Ok, there are things we do for four years that we don’t like in the end, but book series are not one of those things.

I started reading the novels in 1992, when I was in third grade, and stopped reading them when I finished sixth grade in 1995.  In between these novels, I was reading R.L. Stine’s Fear Street novels, the Ramona Quimby books, and a spin-off of the Baby-Sitter’s Club, Baby-Sitter’s Little Sister, which was about Kristy’s younger stepsister, Karen.  I also read those until sixth grade, even though they were a little beneath the age level of the original series.  That and I was a fast reader.

And there was the TV show, thirteen episodes strong (and not too old for at the time), and the movie, which I saw after it was out on video (but admittedly was too old for).  It was nice to know that these book existed.  In a society where girls are expected to grow up and be sophisticated, it was nice to know there was a time when girls were girls, and had mad entrepreneurial skills to create a booming babysitting business.  No talk of websites, cell phones, text messaging, or dressing like a slut.  These girls were wholesome thirteen-year-olds, and the series ended before the times changed way too much.

Was Stoneybrook a bit Utopian?  By today’s (and my now-cynical) standards, yes.  Stoneybrook, Connecticut was the perfect place to live, the kind of place that only exists in kiddie books and movies about people trying to escape from the dark forces that create Utopian societies.  Wait, that’s a whole other discussion.  This is supposed to be a nice tribute!

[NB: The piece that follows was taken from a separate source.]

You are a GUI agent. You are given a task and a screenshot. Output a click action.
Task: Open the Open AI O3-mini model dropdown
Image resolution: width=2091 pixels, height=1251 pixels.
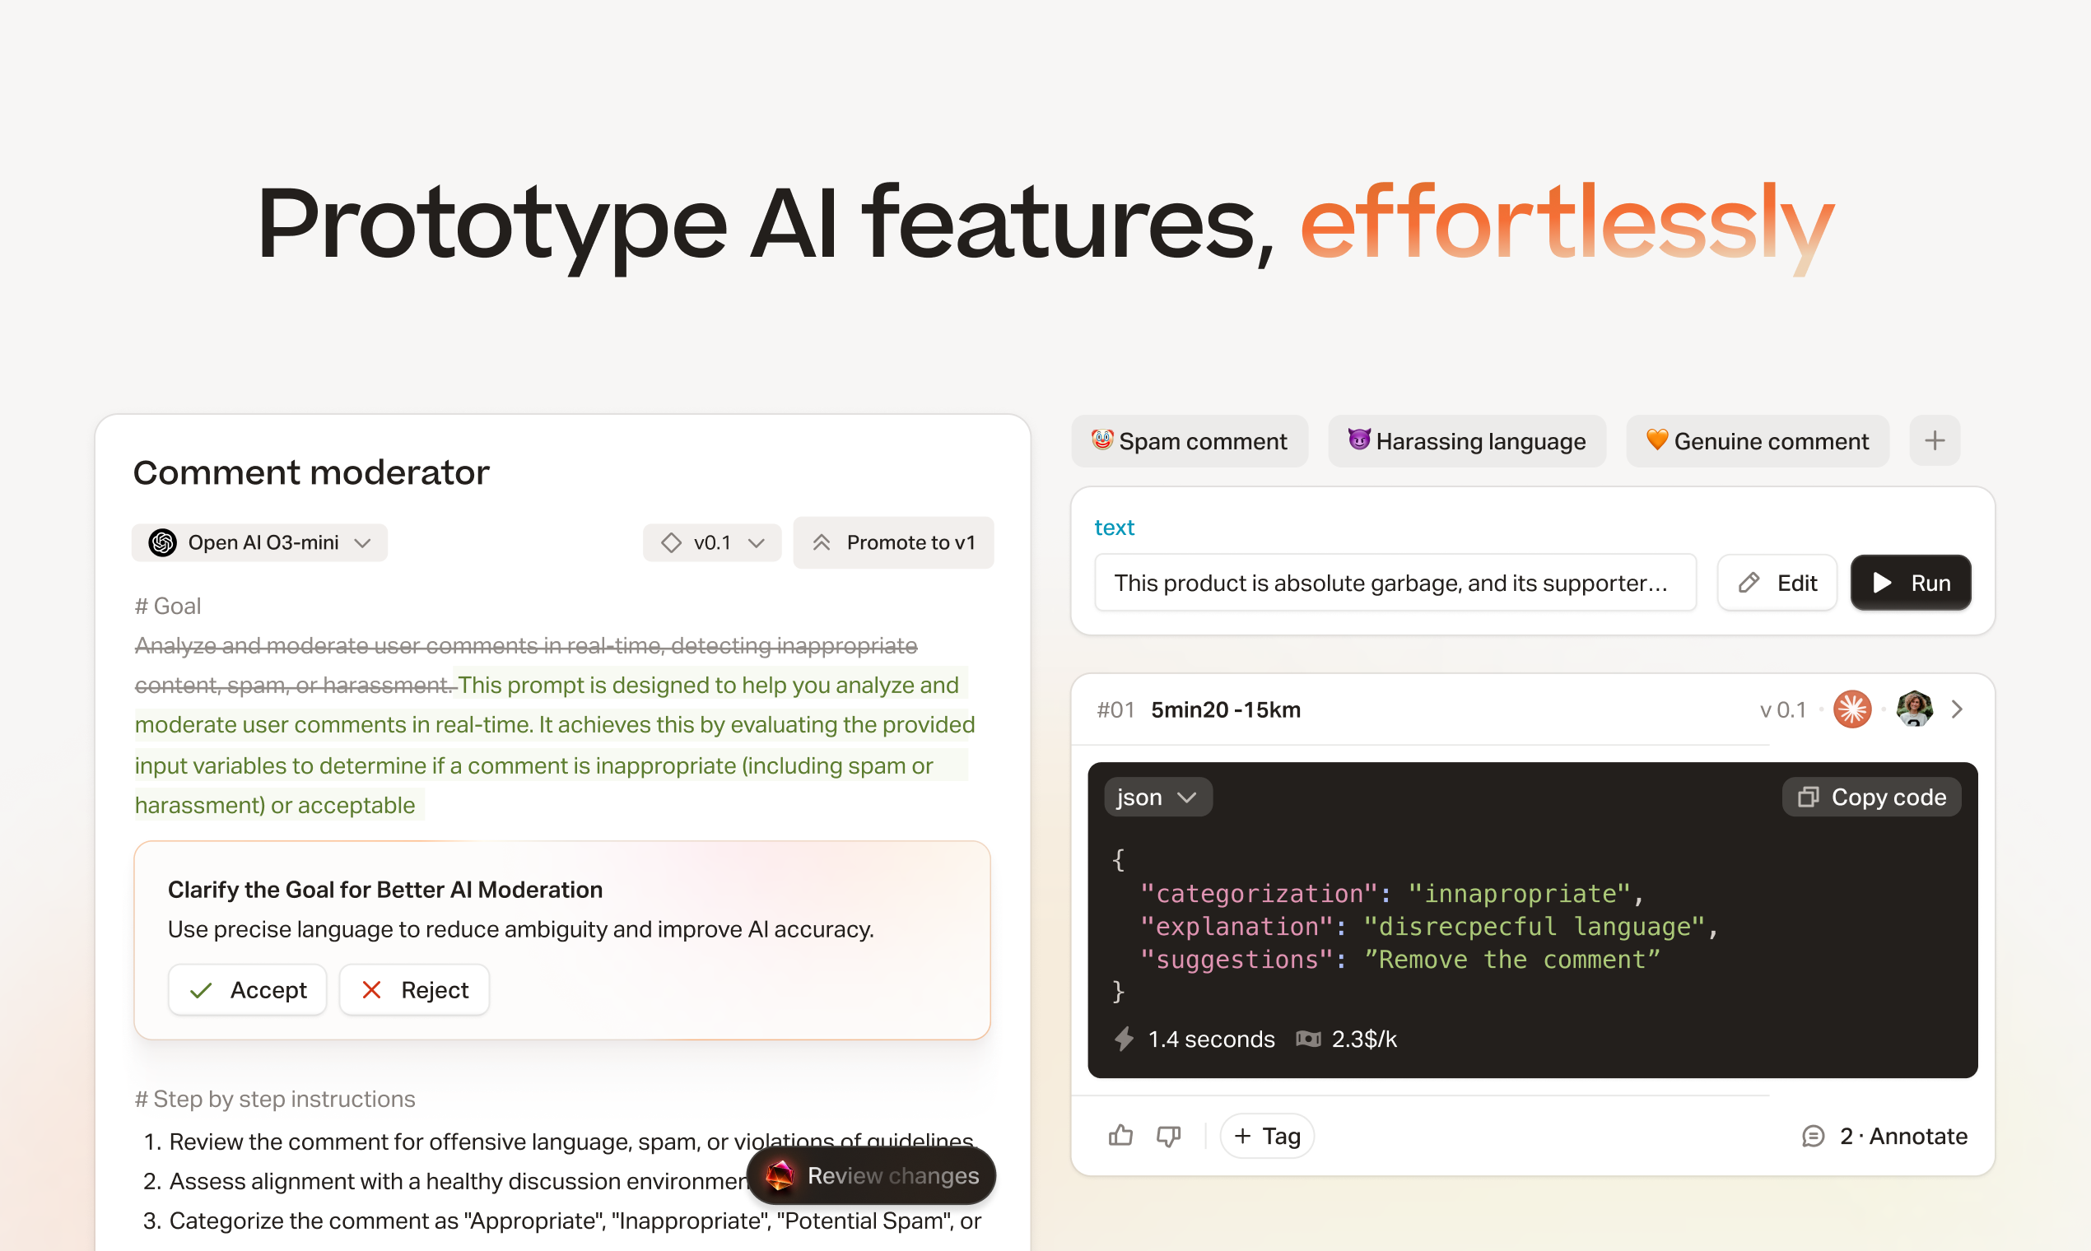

I’m not sure what kiddie literature is like now, but I’m sure it is more realistic than this was.  But that didn’t matter in the time my generation grew up in.

I’d like to think this was what made my love of reading the thing it is today, or in the very least, contributed to it.  That and the contribution to my patience for reading extended book series.

Thank you Scholastic, Ann M. Martin, and the girls that made reading fun.